Je crois donc, qu’en Maçonnerie, il doit être question d’autre chose que de ce travail là, que le terme travail doit avoir un autre contenu.

A ce niveau, d’autres définitions me parlent un peu plus comme par exemple :
1. Ensemble des opérations que l'on doit accomplir pour élaborer quelque chose.
2. Ouvrage réalisé ou à réaliser, manuel, artistique, intellectuel.
3. Exercices accomplis pour acquérir la maîtrise d'une activité.

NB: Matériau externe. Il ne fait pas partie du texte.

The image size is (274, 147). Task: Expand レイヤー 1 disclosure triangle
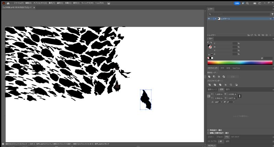coord(215,18)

Avec ces définitions, ce mot commence à me parler, car après tout, ici nous sommes dans le Spéculatif et non dans l’Opératif, notre notion de  Travail doit être perçue autrement que comme une charge; ben oui, ici si je fais un Travail, c’est mon choix et il ne peut être comparé au Travail que j’ai évoqué plus haut et que l’on pourrait considérer comme alimentaire.  Je crois qu’il s’agit ici, du travail libre, celui que l’on n’est pas obligé d’accomplir, un travail d’hommes libres comme sont les Francs Maçons.
Il me semble que le  Travail ici en Loge est, une progression dans la recherche de la Vérité (bien que je doute la trouver jamais cette fameuse Vérité) et après une étape d’intériorisation et d’introspection  comme Apprenti; comme Compagnon, je dois aller voir ailleurs pour confronter ce que j’ai appris avec ce qui se fait chez d’autres, je dois m’ouvrir vers l’extérieur et vers l’autre, je dois apprendre à me servir des outils que l’on m’a donné à tenir en mains, lors des quatre premiers voyages ; le Travail du Maçon est symboliquement de tailler sa pierre mais pour la polir finement, il faut aussi il me semble, la frotter aux autres.

Mais alors, ce 5éme voyage, effectué les mains libres, voudrait dire que je devrais avoir appris non seulement à me servir correctement de mes outils mais aussi enfin je crois, avoir approché la compréhension des autres cartouches et ce, dans le but de bien faire le Travail qui m’est demandé.
Et puisqu’en médecine, le terme Travail veut aussi dire: une phase de l'accouchement, et un accouchement il me semble que c’est bien, amener un être humain à la Lumière.
Ce 5éme voyage semble me dire que c’est le moment d’accoucher de ce que j’ai pu intégré en Loge ou  lors de mes visites et que ce n’est qu’à cette condition que je pourrais entamer le voyage suivant, et transmettre ce que j’ai appris car cela doit aussi permettre d’enrichir mes Frères ; acquérir des connaissances, ne sert à rien si cet acquis n’est pas transmis, ce serait une perte de temps.

Mais maintenant que je pense avoir plus ou moins compris ce qu’on entend par Travail, pourquoi me demande-t-on de le glorifier ? Qu’est-ce que ça veut dire ?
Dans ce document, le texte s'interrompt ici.